We're writing the new rules for the 21st-century economy that are going to help all of our countries' economies grow faster and fairer. We'll do that by taking on some of the most acute challenges that drag down growth and by maximizing the potential of our strongest growth engines.
Let's start with new rules governing trade in digital goods and services so companies don't have to hand over the proprietary technology to do business in a country. Let's create a first-of-its-kind supply chain commitments to eliminate bottlenecks in critical supply chains and develop early-warning systems so we can identify problems before they occur.
And let's pursue other first-of-its-kind commitments to clean energy and decarbonization. The climate crisis is an existential threat that is costing us trillions in economic damage, but there's also incredible potential and opportunity to solve problems and create good jobs by transitioning to a clean energy economies.
Let's choke off the loopholes that get at the corruption that steals our public resources. It's estimated that corruption saps between 2 to 5 percent of global GDP. It exacerbates inequality. It hollows out a country's ability to deliver for its citizens.

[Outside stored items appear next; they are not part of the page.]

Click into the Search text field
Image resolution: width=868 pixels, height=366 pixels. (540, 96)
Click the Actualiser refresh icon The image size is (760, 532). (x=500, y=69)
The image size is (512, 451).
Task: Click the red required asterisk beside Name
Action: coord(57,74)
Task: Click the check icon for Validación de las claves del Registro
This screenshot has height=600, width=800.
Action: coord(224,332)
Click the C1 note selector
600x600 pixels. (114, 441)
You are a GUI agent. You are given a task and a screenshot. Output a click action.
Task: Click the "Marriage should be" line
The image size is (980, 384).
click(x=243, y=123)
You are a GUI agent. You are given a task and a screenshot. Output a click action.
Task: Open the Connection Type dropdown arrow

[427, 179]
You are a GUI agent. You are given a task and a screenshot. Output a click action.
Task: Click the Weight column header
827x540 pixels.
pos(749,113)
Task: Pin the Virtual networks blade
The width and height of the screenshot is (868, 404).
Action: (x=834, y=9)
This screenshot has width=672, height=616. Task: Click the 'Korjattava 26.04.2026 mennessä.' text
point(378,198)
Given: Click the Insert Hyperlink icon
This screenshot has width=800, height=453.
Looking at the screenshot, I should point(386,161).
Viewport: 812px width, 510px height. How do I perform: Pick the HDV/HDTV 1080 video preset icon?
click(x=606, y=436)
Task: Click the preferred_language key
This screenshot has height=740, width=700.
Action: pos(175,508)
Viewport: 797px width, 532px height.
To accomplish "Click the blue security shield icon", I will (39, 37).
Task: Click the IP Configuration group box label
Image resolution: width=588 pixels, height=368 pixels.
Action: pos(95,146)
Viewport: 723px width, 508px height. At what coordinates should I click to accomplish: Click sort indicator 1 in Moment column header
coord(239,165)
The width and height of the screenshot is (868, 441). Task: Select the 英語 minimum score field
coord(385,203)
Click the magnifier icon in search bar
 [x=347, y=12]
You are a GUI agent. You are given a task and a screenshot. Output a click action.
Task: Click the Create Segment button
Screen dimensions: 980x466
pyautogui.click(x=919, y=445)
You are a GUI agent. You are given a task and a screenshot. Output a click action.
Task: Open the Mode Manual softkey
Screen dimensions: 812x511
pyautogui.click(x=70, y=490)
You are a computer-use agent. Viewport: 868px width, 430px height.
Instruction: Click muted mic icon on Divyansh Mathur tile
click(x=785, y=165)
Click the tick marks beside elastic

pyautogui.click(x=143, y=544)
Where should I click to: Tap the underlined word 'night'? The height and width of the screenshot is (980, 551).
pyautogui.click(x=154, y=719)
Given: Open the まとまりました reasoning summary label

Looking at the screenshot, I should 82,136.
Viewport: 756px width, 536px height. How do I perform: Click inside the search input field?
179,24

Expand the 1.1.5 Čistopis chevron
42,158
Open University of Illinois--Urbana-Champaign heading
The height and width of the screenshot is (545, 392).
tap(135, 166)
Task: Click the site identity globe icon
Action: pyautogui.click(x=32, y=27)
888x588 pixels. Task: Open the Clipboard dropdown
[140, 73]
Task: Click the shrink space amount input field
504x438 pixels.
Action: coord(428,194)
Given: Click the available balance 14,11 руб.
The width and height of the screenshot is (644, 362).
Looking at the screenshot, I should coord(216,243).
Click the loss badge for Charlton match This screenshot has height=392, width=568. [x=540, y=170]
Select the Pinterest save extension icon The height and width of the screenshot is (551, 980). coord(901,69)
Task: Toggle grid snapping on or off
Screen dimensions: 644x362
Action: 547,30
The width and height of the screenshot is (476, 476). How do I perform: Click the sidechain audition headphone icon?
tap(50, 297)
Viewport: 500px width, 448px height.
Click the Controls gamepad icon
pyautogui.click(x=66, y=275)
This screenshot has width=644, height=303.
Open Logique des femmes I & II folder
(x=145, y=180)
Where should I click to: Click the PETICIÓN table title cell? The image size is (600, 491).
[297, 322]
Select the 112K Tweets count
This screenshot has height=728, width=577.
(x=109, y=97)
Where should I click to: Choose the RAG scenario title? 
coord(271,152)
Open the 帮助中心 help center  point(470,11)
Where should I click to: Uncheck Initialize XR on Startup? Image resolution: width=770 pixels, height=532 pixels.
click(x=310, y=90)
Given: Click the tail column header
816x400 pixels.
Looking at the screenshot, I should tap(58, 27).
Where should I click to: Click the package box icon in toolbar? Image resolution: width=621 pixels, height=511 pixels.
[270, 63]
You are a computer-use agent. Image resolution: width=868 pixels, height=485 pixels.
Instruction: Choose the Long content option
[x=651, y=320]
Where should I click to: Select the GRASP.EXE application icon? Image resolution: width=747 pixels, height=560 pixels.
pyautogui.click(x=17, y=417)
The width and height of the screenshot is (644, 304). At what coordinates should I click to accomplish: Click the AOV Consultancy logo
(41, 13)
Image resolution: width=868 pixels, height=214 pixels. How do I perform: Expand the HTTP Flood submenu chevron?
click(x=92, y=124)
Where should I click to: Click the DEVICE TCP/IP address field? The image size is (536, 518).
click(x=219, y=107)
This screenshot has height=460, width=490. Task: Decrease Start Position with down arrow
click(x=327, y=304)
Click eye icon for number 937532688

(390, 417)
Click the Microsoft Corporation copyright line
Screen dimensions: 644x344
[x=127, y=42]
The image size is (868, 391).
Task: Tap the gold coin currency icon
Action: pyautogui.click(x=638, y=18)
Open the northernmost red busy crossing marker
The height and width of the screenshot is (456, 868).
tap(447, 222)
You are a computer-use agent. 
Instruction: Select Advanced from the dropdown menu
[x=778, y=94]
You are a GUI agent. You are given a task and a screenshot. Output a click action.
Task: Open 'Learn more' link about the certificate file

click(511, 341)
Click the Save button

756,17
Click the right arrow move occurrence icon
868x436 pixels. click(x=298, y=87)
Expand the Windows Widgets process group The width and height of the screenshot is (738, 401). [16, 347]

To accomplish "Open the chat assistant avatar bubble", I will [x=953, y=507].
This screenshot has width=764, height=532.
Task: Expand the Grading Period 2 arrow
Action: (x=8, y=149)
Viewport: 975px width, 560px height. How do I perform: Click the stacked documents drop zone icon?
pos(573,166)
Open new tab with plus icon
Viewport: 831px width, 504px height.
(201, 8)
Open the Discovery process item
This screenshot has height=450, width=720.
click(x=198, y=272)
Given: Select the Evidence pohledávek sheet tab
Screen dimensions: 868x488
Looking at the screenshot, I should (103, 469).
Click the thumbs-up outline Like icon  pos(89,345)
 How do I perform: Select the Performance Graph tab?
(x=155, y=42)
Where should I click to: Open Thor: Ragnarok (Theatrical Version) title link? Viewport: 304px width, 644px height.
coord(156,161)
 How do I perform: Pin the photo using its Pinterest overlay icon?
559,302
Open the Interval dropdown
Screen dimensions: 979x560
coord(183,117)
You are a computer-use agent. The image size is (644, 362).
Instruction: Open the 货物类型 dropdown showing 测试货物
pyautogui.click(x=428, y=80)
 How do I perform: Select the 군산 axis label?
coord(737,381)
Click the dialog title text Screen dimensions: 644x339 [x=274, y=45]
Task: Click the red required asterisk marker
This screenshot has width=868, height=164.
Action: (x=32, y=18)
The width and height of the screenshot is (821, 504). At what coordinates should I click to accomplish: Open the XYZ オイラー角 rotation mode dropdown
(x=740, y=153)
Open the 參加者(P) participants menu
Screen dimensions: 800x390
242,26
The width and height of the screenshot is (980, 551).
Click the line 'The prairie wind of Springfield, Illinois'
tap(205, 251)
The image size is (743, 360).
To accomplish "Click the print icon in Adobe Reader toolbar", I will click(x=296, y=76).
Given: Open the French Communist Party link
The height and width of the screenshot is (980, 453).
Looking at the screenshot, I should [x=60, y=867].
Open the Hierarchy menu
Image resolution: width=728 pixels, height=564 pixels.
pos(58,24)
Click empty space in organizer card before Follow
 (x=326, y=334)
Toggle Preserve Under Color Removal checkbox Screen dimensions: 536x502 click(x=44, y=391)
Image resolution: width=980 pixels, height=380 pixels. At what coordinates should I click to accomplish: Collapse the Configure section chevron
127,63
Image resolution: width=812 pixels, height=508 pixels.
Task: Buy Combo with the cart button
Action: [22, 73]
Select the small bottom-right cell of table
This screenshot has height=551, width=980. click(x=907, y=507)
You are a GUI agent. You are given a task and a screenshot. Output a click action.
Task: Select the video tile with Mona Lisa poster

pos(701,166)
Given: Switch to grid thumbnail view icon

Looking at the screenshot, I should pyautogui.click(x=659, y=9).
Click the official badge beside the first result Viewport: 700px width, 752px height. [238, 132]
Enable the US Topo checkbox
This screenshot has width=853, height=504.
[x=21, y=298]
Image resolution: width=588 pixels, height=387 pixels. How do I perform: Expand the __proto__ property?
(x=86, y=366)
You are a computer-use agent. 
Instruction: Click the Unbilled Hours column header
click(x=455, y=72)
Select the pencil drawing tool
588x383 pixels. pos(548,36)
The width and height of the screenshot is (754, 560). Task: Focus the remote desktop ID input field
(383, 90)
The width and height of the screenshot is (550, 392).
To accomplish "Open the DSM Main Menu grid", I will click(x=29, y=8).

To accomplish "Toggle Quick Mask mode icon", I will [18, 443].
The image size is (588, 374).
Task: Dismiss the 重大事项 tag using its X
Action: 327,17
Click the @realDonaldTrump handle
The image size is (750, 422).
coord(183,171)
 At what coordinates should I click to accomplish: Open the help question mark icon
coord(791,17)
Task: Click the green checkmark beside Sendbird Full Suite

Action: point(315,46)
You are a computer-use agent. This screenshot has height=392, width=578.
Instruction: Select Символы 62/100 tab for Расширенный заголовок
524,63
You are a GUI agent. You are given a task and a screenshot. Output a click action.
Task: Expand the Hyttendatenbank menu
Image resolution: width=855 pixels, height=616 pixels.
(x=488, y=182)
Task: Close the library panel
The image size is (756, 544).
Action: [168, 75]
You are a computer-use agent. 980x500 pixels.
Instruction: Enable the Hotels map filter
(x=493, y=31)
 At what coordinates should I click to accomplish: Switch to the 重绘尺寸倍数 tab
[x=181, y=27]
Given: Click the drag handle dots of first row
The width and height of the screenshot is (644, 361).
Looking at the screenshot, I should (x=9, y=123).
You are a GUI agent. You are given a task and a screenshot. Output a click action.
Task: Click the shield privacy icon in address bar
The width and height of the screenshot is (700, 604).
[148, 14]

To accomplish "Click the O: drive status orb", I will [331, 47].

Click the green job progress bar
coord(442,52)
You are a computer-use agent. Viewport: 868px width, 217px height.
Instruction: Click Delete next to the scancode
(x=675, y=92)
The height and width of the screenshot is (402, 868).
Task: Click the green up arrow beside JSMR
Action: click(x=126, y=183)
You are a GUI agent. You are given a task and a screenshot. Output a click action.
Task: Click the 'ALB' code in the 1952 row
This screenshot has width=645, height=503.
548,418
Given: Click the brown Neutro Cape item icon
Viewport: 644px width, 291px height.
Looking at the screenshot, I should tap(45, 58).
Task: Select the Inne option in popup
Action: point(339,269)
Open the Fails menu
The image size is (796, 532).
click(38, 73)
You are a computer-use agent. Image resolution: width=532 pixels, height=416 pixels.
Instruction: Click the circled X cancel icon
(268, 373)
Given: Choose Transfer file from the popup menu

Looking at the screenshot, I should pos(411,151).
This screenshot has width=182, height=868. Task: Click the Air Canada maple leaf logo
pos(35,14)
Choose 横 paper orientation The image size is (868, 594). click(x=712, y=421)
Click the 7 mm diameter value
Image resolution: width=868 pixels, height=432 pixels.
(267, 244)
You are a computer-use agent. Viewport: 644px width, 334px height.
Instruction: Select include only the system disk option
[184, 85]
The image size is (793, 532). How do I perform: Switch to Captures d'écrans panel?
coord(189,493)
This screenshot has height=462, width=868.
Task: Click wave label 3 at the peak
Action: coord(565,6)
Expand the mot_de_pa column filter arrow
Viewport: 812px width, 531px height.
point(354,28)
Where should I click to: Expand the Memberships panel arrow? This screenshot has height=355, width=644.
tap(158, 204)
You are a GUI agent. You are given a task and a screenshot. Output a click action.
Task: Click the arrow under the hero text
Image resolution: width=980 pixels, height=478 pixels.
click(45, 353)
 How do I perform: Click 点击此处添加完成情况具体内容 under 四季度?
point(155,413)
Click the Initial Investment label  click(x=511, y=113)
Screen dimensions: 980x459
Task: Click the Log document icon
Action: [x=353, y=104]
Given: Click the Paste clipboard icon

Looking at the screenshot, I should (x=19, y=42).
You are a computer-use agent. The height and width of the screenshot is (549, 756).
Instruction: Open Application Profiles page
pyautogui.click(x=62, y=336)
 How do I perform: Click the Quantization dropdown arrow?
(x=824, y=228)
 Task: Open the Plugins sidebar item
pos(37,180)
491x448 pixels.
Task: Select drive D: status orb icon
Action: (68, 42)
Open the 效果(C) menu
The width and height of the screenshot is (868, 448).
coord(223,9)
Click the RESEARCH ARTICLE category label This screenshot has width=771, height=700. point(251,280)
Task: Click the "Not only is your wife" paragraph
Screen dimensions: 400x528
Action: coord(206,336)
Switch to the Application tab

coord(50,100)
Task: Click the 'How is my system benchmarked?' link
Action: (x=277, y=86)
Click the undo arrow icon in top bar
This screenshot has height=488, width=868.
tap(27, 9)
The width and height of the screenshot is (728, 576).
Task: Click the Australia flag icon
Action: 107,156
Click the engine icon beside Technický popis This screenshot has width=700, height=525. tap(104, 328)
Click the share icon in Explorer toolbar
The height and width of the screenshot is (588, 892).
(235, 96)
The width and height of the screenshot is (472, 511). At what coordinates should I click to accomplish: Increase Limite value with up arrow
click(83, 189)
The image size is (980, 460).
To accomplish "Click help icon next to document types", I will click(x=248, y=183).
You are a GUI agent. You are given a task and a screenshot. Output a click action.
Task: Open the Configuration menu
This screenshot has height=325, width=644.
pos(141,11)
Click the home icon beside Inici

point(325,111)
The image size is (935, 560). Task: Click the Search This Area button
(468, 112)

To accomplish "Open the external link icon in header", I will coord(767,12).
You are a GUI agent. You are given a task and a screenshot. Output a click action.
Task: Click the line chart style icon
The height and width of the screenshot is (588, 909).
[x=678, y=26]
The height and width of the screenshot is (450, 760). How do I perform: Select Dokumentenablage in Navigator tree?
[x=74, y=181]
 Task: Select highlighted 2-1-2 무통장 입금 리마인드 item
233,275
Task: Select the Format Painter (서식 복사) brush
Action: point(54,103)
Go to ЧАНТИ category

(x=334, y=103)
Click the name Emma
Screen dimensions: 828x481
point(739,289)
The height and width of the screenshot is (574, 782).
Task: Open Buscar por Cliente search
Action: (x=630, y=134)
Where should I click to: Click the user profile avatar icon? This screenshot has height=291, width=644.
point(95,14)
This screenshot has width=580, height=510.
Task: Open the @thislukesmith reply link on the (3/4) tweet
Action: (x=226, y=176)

And tax and trade belongs in the same framework, because if companies aren't paying their fair share, it's harder for governments to pay for Trade Adjustment Assistance or to fund education or health services, or a range of public investments that make it so hard for families; it feels like they can't raise their children and give them a better life.
That's ultimately my economic policy and foreign and domestic—what our foreign and domestic policy is about. And that's what this framework is about as well. So starting today with 13 economies—economies that represent diverse sets of perspectives as we work on pursuing our common goals.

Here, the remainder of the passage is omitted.